• DATA IN THIS EXERCISE
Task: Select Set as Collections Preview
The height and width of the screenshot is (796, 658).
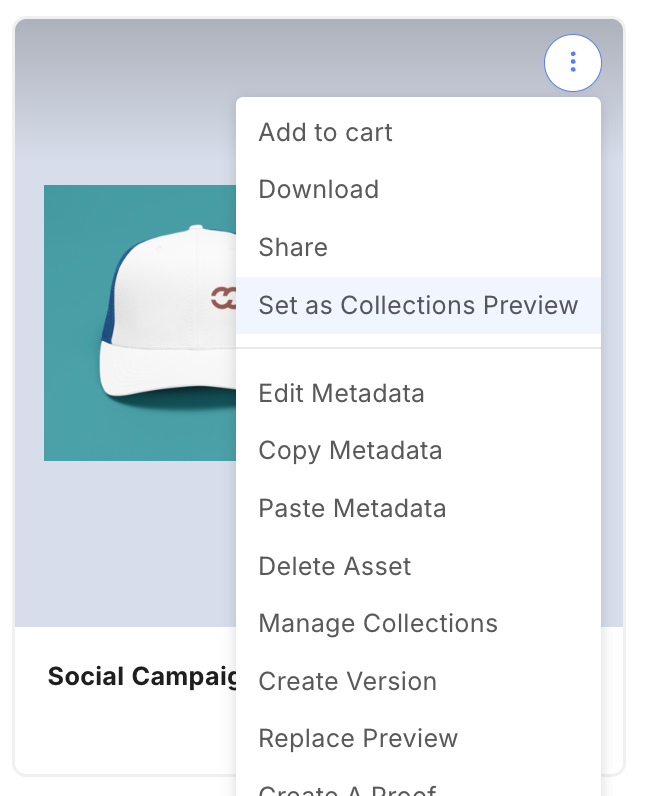Action: 418,305
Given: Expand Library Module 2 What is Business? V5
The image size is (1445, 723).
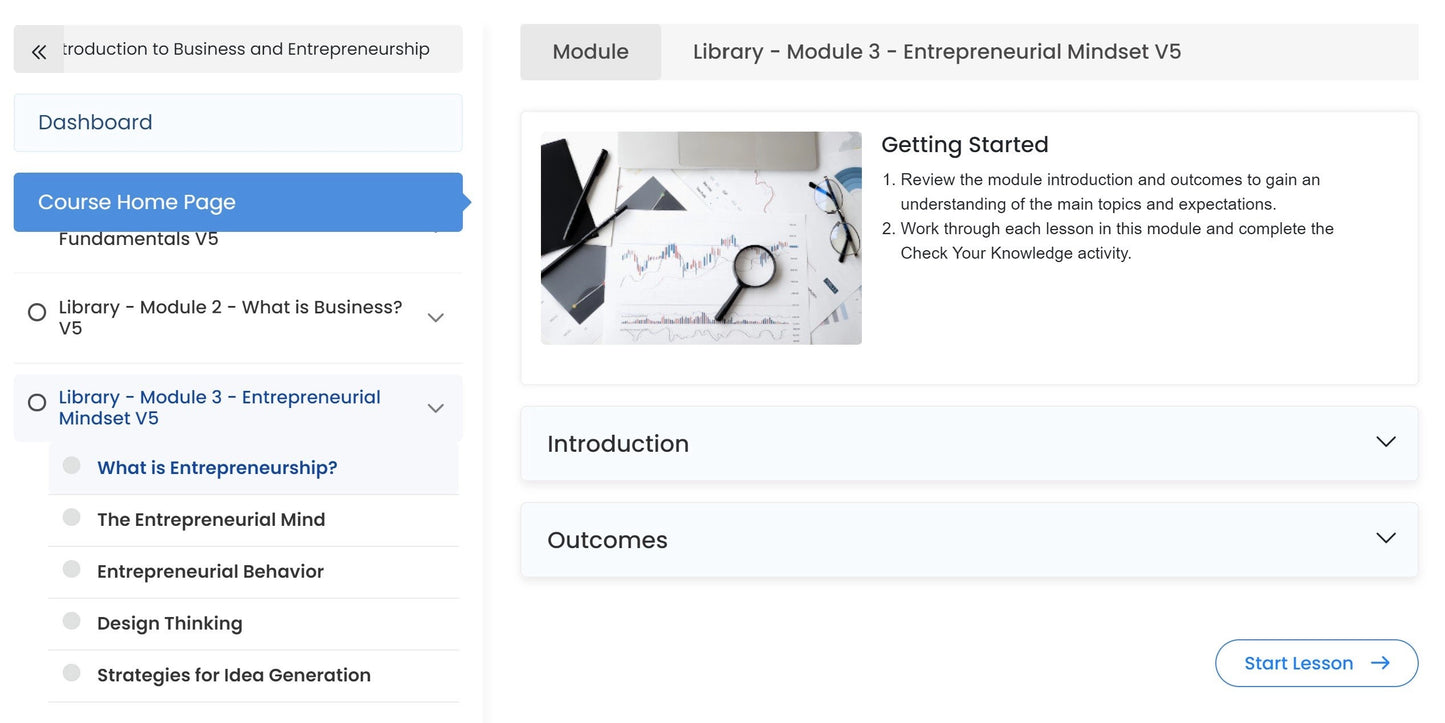Looking at the screenshot, I should tap(435, 317).
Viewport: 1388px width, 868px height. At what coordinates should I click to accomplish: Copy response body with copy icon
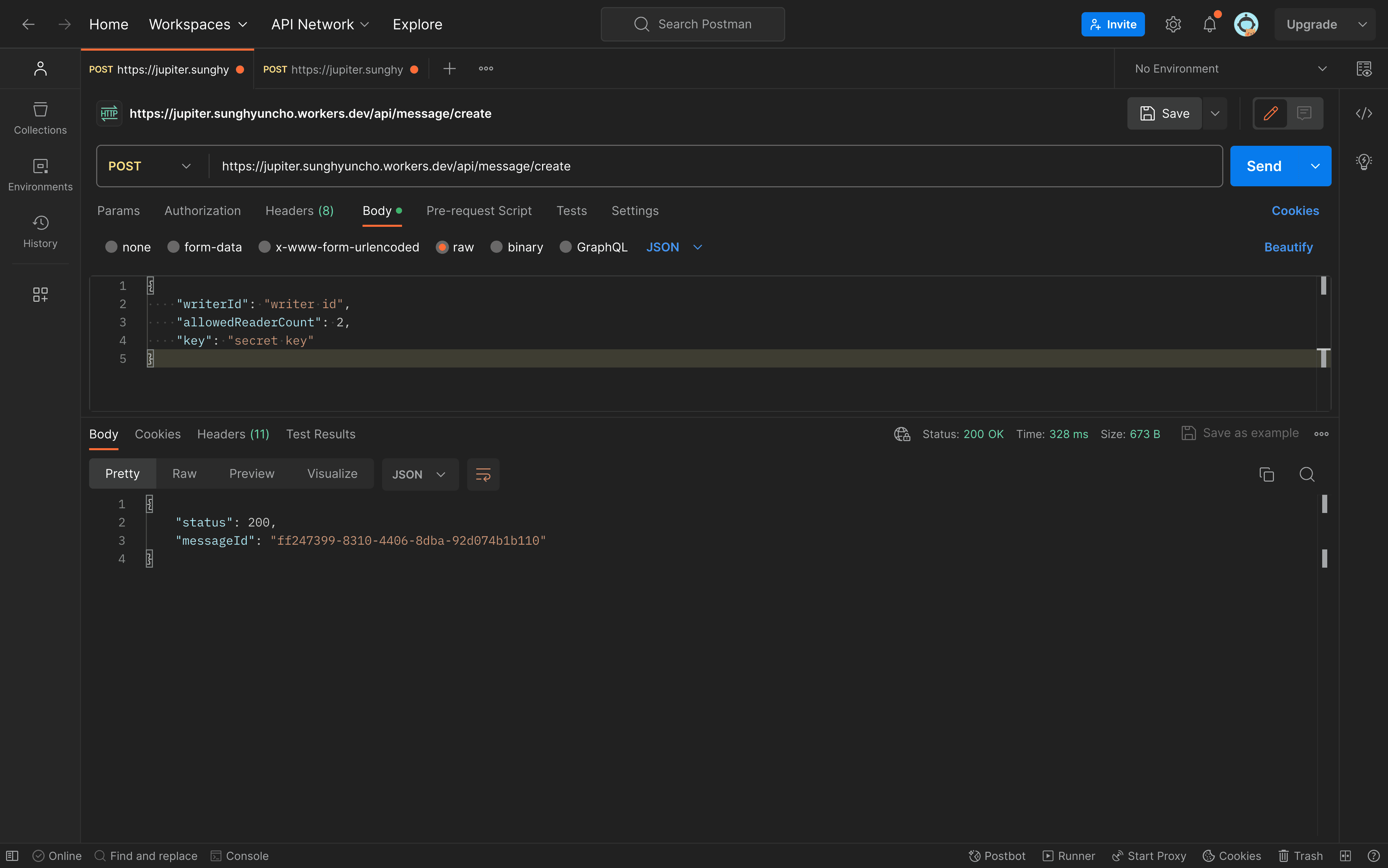tap(1266, 474)
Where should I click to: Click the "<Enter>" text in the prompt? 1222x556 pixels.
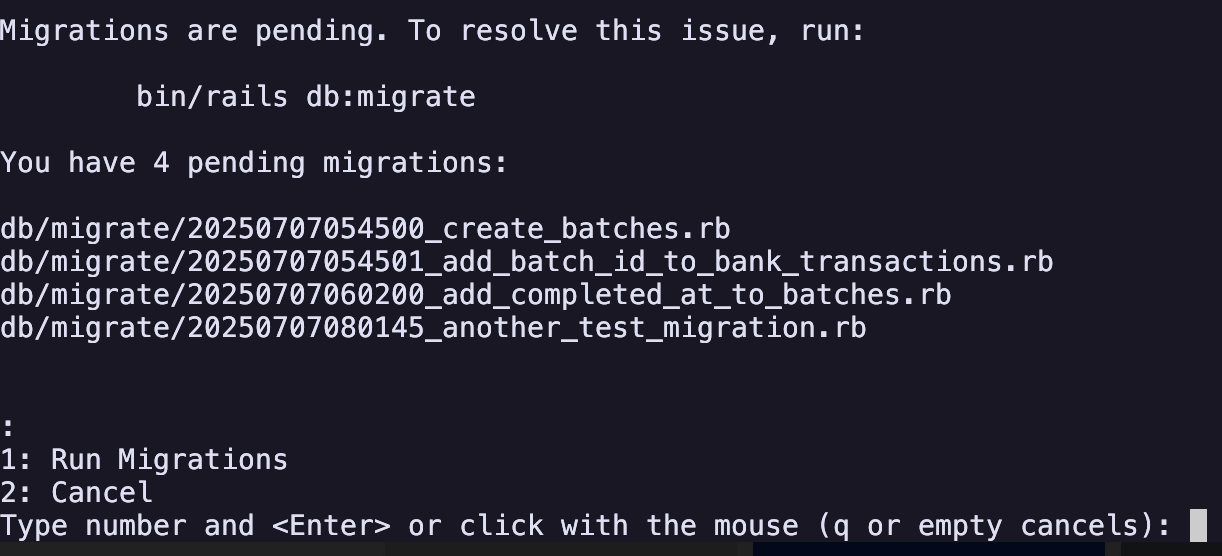[x=330, y=526]
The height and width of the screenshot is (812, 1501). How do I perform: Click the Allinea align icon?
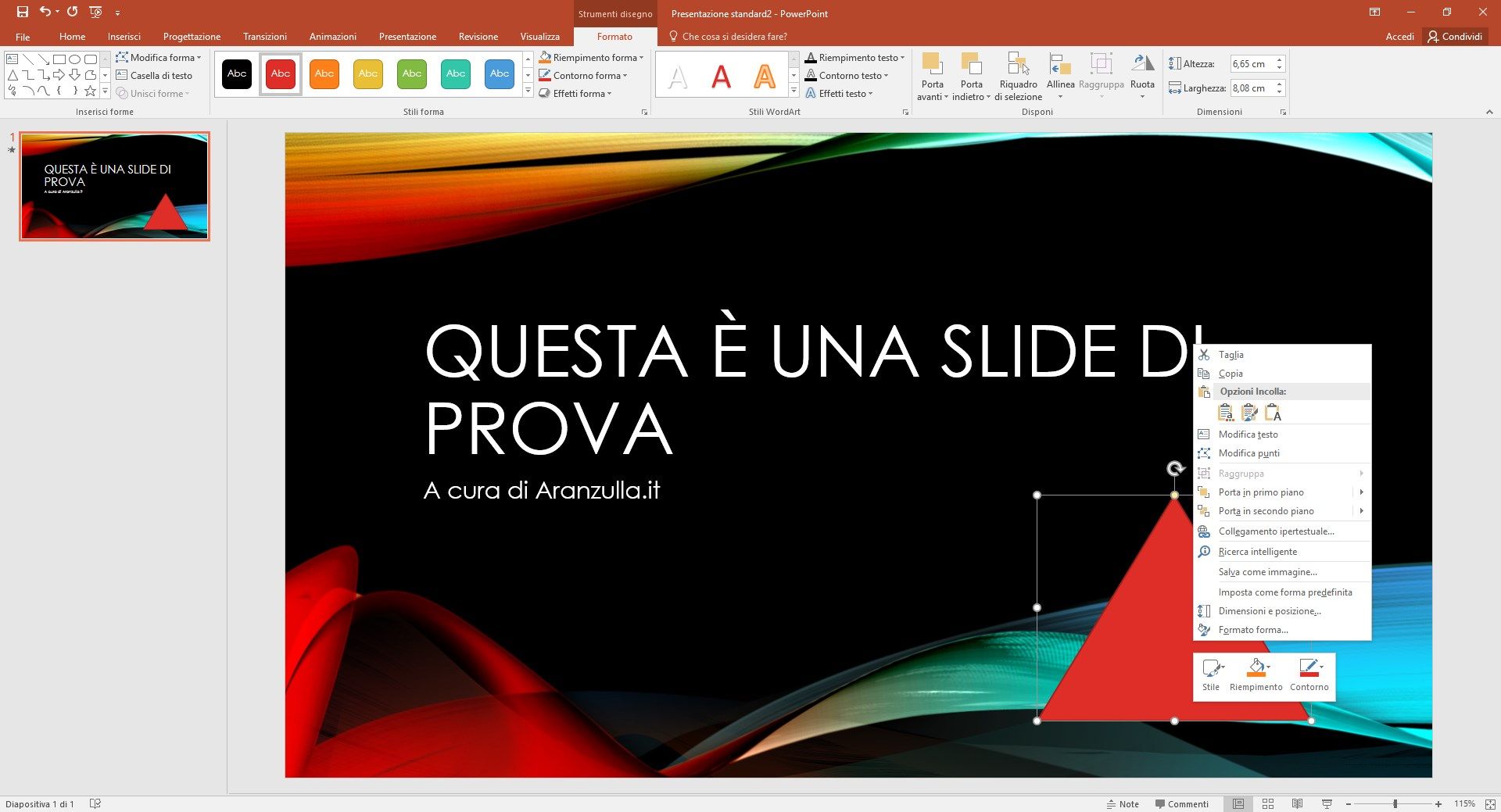point(1060,66)
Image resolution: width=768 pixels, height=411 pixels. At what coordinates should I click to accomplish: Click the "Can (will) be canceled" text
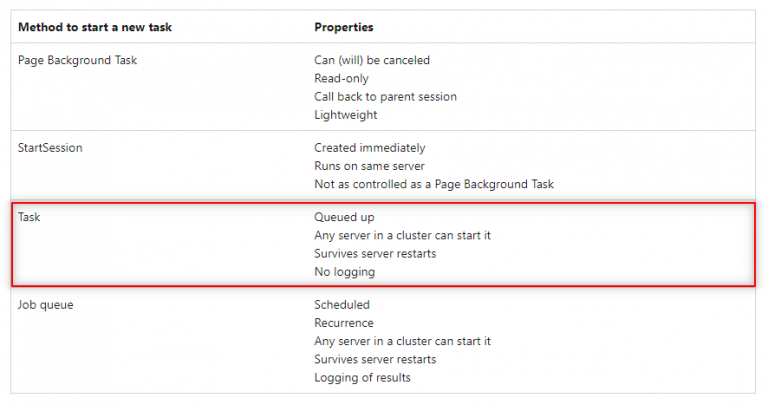click(372, 60)
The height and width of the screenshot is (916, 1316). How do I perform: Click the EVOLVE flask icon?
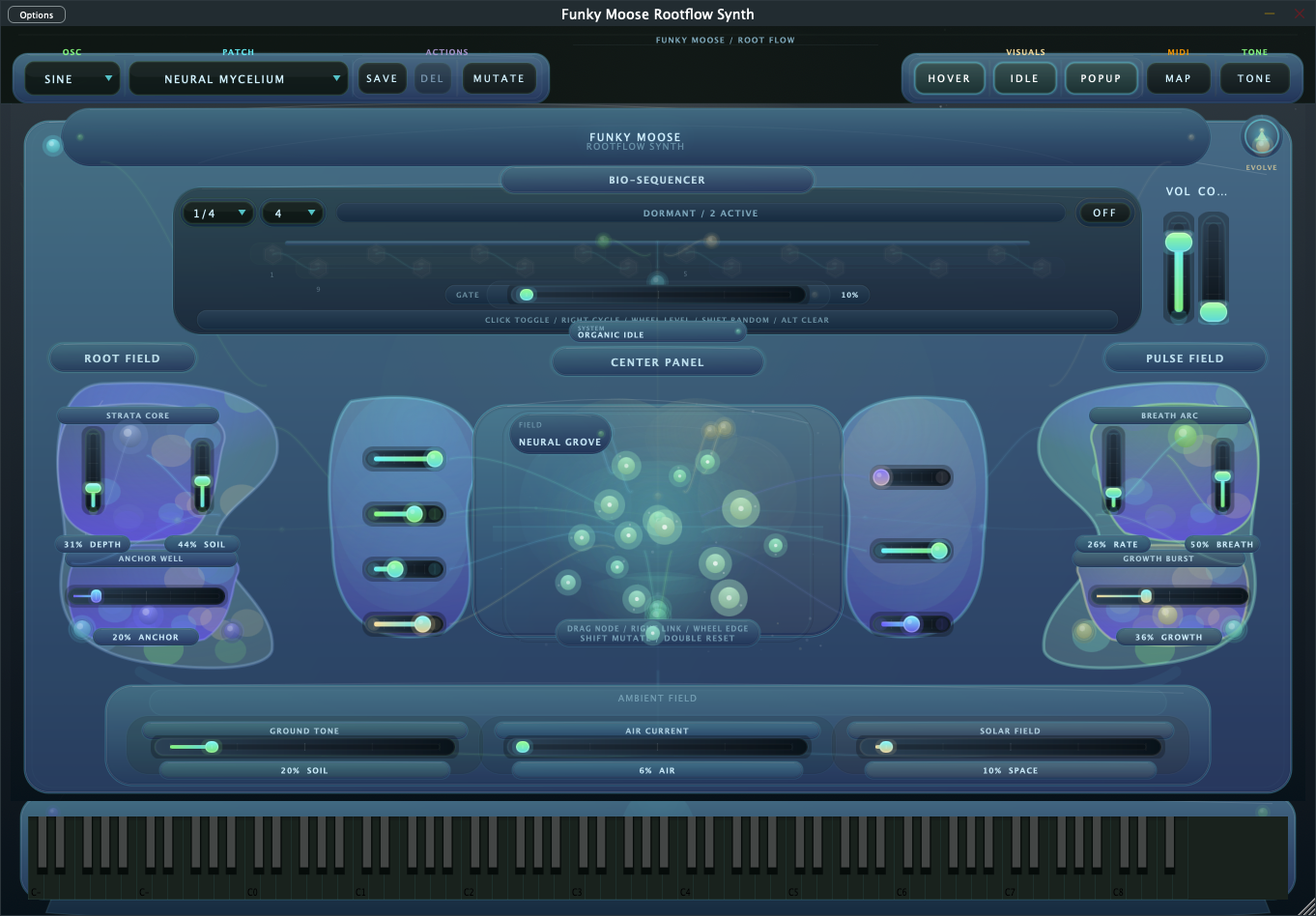point(1262,137)
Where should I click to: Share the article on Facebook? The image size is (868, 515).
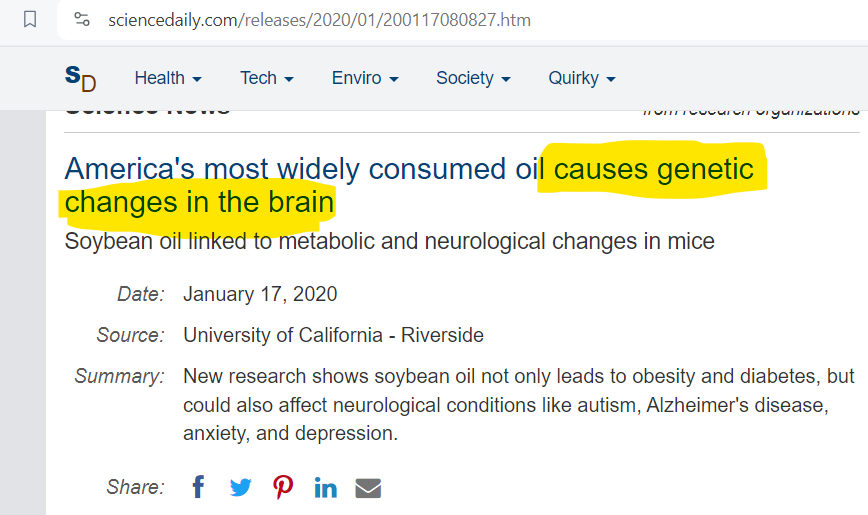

• WHAT TO WORK ON
Copy out all of the entries above word for word, leaving out the pictures.

• COMPLETED EXERCISE
Task: Select Set as Collections Preview
The height and width of the screenshot is (796, 658).
Action: 418,305
Given: Expand Library Module 2 What is Business? V5
The image size is (1445, 723).
Looking at the screenshot, I should tap(435, 317).
Viewport: 1388px width, 868px height. At what coordinates should I click to accomplish: Copy response body with copy icon
tap(1266, 474)
Where should I click to: Click the "<Enter>" text in the prompt? 1222x556 pixels.
[x=330, y=526]
The height and width of the screenshot is (812, 1501). How do I perform: Click the Allinea align icon?
point(1060,66)
Image resolution: width=768 pixels, height=411 pixels. At what coordinates should I click to accomplish: Click the "Can (will) be canceled" text
click(372, 60)
The height and width of the screenshot is (916, 1316). How do I perform: Click the EVOLVE flask icon?
point(1262,137)
Where should I click to: Share the article on Facebook? The image size is (868, 515).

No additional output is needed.